Records excerpted from a collection
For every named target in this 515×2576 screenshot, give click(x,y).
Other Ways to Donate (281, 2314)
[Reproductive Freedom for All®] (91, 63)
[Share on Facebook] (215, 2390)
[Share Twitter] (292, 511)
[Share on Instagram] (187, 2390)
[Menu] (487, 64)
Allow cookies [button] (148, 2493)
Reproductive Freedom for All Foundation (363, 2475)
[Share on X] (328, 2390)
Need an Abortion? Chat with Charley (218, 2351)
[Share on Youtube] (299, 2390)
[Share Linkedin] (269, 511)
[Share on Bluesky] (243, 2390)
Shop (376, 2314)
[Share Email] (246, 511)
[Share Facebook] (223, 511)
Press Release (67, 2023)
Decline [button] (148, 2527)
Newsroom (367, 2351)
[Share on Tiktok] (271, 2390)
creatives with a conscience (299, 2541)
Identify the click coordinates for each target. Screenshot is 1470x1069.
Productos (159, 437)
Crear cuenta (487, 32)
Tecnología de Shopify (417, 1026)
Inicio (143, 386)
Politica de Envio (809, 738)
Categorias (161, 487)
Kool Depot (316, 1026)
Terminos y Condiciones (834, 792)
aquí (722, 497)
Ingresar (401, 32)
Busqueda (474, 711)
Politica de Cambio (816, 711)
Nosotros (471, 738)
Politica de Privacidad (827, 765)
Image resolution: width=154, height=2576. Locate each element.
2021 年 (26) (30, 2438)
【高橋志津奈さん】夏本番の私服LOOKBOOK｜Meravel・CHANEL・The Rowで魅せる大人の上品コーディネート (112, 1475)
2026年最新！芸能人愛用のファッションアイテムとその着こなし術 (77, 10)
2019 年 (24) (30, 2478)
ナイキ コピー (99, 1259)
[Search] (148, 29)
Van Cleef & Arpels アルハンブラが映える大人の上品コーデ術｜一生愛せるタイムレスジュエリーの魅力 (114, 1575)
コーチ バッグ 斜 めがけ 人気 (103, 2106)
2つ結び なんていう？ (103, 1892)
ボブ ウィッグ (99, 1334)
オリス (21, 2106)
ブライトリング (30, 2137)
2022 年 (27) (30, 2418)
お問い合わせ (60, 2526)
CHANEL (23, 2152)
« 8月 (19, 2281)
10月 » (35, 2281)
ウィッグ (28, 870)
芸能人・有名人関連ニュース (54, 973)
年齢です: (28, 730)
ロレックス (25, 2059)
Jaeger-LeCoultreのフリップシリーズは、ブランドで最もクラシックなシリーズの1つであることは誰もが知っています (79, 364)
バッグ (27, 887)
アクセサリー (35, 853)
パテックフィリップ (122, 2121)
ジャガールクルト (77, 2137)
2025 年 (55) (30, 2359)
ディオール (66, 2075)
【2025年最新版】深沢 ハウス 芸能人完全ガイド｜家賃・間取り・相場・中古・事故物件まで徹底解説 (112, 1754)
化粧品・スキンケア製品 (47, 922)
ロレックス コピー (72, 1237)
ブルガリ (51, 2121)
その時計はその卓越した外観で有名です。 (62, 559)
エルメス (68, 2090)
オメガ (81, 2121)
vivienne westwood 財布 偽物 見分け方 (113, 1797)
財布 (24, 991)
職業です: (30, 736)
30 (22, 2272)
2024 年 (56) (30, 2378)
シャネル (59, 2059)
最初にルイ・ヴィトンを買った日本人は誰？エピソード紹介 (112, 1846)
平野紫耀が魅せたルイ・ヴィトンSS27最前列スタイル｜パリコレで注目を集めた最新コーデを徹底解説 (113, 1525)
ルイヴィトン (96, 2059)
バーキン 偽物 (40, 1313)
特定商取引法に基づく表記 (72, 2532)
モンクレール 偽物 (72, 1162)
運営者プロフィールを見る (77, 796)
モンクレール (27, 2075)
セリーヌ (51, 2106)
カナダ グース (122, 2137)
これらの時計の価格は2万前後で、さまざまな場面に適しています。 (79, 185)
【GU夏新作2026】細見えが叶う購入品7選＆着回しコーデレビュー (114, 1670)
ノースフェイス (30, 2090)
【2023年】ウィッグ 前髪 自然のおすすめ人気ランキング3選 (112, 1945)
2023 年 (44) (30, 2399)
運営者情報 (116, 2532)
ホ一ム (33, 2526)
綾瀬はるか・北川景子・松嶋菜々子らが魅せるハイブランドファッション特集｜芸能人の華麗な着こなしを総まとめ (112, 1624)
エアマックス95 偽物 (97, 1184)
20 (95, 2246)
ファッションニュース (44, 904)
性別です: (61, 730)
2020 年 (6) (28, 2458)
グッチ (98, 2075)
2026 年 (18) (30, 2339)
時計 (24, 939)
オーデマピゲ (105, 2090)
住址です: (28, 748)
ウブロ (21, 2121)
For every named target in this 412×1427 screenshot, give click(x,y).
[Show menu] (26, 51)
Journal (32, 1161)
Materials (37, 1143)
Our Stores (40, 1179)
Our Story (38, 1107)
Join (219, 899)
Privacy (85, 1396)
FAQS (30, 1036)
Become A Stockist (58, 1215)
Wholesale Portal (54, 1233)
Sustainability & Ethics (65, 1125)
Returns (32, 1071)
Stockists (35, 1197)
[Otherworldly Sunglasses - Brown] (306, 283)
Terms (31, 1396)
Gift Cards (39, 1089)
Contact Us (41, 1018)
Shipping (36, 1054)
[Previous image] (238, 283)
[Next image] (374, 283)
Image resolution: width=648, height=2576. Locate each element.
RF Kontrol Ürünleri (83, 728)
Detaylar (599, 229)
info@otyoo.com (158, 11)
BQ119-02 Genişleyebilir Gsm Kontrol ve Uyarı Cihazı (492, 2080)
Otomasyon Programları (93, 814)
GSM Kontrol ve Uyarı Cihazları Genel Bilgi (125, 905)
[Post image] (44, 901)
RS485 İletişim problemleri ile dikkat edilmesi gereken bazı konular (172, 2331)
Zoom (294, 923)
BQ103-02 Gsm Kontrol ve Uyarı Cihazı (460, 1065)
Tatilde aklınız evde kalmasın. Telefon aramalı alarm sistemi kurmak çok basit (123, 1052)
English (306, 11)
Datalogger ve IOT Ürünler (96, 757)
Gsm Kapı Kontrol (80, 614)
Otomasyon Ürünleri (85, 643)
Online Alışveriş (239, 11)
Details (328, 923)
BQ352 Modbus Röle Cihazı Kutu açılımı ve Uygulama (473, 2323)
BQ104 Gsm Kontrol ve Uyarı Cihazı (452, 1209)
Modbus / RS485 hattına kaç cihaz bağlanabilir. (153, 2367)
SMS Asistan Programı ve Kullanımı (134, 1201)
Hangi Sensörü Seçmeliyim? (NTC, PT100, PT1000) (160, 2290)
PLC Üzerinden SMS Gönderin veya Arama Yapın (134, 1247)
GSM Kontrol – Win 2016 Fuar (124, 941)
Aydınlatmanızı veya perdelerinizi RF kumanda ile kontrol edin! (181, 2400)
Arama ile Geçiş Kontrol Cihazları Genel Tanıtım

# WHAT NEEDS TO BE DONE
Set down, unchanged, only those lines above that fall between the line with "ウブロ (21, 2121)" and the line with "Sustainability & Ethics (65, 1125)", the two end lines included.

# RESPONSE AREA
ウブロ (21, 2121)
For every named target in this 412×1427 screenshot, give click(x,y).
[Show menu] (26, 51)
Journal (32, 1161)
Materials (37, 1143)
Our Stores (40, 1179)
Our Story (38, 1107)
Join (219, 899)
Privacy (85, 1396)
FAQS (30, 1036)
Become A Stockist (58, 1215)
Wholesale Portal (54, 1233)
Sustainability & Ethics (65, 1125)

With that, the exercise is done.